» **TASK SET**
a) Summarize the piece on Bukit Padang Mental Hospital in two sentences.
b) Output the part of the piece on Bukit Padang Mental Hospital that opens with the words containing "In 2001, Malaysia" and closes with "are mainly psychotropic.".
c) Pick up the piece on Bukit Padang Mental Hospital from where it stops and carry it forward.

» **PAGE EXCERPT**

- - -

Sabah’s sole mental institution – Hospital Mesra Bukit Padang or the Bukit Padang Mental Hospital in Kota Kinabalu, has an unassuming history of 40 years since it started operation in 1971.
During the colonial days, Sandakan’s Sim-Sim centre was the place for ‘lunatics’ as defined under the North Borneo Lunatics Ordinance.
Nowadays, it is considered politically incorrect or rude to call a mentally challenged person or mentally ill patient a lunatic although some say there seems to be a lot in active politics.
Sometimes in the tranquil environment of the hospital and amidst the outward happiness of some of the patients, one tends to ponder whether the inmates are the ‘sane’ ones while those in the real world chasing papers, running in the rat race, and swearing honking road raging drivers are the insane maddening crowd.
In 2001, Malaysia passed the Mental Health Act and Sabah gazetted it for the state replacing the Lunatics Ordinance ten years later in 2011.
Unlike the other hospitals overburdened by foreigners seeking treatment. the Hospital Mesra Bukit Padang is relatively quiet and unhurried although it provides psychiatric services for the entire state.
Its Pharmacy Unit provides prescriptions to all in-patients and out patients with an average of about 1150 prescription monthly. Patients are mainly psychiatric and the drugs involved are mainly psychotropic.
At present there are 10 functioning ward and units providing medication, education, counseling and drug information services.
Bukit Padang Mental Hospital provides rehabilitation services in the form of gardening.
Children are only treated in daycare centre and minors are to be in the care of parents and guardians after working hours.
Food are prepared in accordance with Health Department nutritionist guidelines no spicy, oily. fried, roasted stuff.
All staff are full time and trained with three GPs and a psychiatrist.
The hospital is well managed, kept clean and there are no complaints from the 180 staff.
There are 320 males to 240 female inmates but the figure is fluid as there are admission and discharge including readmission and there are some drug addicts under the Pemadam care programme besides court cases detainees under watch and evaluation of their mental state.

- - -

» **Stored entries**
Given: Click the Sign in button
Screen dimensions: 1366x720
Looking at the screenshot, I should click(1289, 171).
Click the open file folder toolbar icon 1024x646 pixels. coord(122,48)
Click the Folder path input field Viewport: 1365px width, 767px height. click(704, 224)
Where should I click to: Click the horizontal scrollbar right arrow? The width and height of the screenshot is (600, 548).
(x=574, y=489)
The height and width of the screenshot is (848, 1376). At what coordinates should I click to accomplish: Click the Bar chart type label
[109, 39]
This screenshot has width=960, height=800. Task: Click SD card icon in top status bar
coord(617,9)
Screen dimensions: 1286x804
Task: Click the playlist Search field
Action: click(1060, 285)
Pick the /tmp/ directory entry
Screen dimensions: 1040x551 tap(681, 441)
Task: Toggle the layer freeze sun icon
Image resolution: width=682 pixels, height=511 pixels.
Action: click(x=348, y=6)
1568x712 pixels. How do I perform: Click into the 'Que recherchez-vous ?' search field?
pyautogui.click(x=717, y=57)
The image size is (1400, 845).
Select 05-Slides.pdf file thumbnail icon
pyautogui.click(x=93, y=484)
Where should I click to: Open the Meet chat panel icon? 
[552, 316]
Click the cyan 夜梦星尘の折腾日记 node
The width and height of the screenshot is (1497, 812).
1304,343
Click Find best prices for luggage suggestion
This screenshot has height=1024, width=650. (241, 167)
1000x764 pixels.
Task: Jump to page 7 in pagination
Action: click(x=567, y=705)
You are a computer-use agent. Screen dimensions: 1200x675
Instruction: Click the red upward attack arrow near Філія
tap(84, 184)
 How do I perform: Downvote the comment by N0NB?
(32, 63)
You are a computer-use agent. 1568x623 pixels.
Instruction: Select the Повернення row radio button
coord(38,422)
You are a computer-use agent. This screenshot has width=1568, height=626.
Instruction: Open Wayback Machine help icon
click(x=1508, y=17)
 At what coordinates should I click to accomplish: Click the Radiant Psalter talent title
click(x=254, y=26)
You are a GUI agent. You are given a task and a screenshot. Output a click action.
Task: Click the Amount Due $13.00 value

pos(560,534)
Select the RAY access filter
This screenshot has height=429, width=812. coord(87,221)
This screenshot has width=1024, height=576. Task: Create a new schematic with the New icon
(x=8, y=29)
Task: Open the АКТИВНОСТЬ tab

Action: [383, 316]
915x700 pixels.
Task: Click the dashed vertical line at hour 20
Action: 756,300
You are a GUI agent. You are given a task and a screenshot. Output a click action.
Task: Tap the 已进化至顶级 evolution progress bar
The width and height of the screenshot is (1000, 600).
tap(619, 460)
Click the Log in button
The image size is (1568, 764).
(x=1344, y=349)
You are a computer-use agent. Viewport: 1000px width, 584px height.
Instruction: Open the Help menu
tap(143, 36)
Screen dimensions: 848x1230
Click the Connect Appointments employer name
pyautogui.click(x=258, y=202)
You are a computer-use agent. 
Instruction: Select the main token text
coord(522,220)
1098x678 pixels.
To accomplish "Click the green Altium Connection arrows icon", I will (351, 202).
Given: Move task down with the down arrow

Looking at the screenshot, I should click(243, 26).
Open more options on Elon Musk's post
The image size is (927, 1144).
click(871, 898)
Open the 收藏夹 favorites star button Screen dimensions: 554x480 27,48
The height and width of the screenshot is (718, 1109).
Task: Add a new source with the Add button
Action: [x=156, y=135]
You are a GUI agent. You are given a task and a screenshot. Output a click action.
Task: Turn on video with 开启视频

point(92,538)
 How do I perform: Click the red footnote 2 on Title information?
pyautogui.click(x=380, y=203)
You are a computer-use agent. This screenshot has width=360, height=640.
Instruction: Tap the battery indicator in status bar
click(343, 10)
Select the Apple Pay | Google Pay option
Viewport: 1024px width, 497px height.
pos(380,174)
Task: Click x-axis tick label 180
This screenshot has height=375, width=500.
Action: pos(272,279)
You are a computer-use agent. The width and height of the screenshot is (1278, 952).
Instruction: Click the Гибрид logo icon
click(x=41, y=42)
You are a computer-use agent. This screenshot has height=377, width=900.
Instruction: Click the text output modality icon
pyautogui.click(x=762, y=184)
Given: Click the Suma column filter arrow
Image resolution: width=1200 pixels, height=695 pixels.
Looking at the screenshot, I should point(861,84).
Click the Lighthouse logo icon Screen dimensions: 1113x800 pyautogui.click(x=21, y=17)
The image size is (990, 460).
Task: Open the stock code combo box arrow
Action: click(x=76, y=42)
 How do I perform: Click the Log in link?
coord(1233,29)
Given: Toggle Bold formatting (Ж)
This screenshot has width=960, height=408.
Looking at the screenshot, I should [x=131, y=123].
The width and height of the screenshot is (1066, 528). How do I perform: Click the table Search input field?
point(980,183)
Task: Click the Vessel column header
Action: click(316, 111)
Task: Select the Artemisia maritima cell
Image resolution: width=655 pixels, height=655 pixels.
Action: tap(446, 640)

- - -

» **WRITTEN RESPONSES**
a) Hospital Mesra Bukit Padang in Kota Kinabalu, Sabah's sole mental institution, began operating in 1971 and provides psychiatric services for the entire state. It has 10 functioning wards and units, offers gardening as rehabilitation, and employs 180 full-time trained staff, including three GPs and a psychiatrist.

b)
In 2001, Malaysia passed the Mental Health Act and Sabah gazetted it for the state replacing the Lunatics Ordinance ten years later in 2011.
Unlike the other hospitals overburdened by foreigners seeking treatment. the Hospital Mesra Bukit Padang is relatively quiet and unhurried although it provides psychiatric services for the entire state.
Its Pharmacy Unit provides prescriptions to all in-patients and out patients with an average of about 1150 prescription monthly. Patients are mainly psychiatric and the drugs involved are mainly psychotropic.

c)
A bigger therapeutic garden for the patients would be beneficial to the future development of this hospital.
The 11-member Board of Visitors maintains a check and balance system to ensure that the hospital is properly run and the patients are not abused, well taken care of and nourished with proper meals.
External contractors are engaged by the Ministry of Health to provide security, cleaning services, laundry services and the state of cleanliness observed is good with the GPs monitoring the health of the inmates in their wards daily where each patient has a file that the doctor peruses daily.
The current Chairwoman of the Board of Visitors is Catholic lawyer Ruth Priscilla Marcus who specializes in divorce, domestic violence, alimony matters.
The board is trying to build a house for a rehabilitated lady who has a piece of land so that she can have a home to continue with her life outside the hospital.
When the hospital started operations in 1971, it was a oppressive era after the May 13, 1969 riots in West Malaysia as the new Prime Minister Abdul Razak granted emergency detention powers under the Emergency declared to the Sabah Chief Minister Mustapha Harun.
Fortunately, Mustapha only jailed his political opponents in the Kepayan Prison in Kota Kinabalu and did not put any opposition figures in the mental hospital forcibly drugged and under electro-convulsive shocks treatment as was in some Communist states.
Hence, the hospital until today did not have a unsavory reputation although when a person says he lives in (a housing in the vicinity of) Bukit Padang, the locals would likely to make a humour out of it for fun.
The hospital hopes that more members of the public would visit the patients in groups so that the inmates would benefit from more outside contacts and friendship to help them readjust to normal life.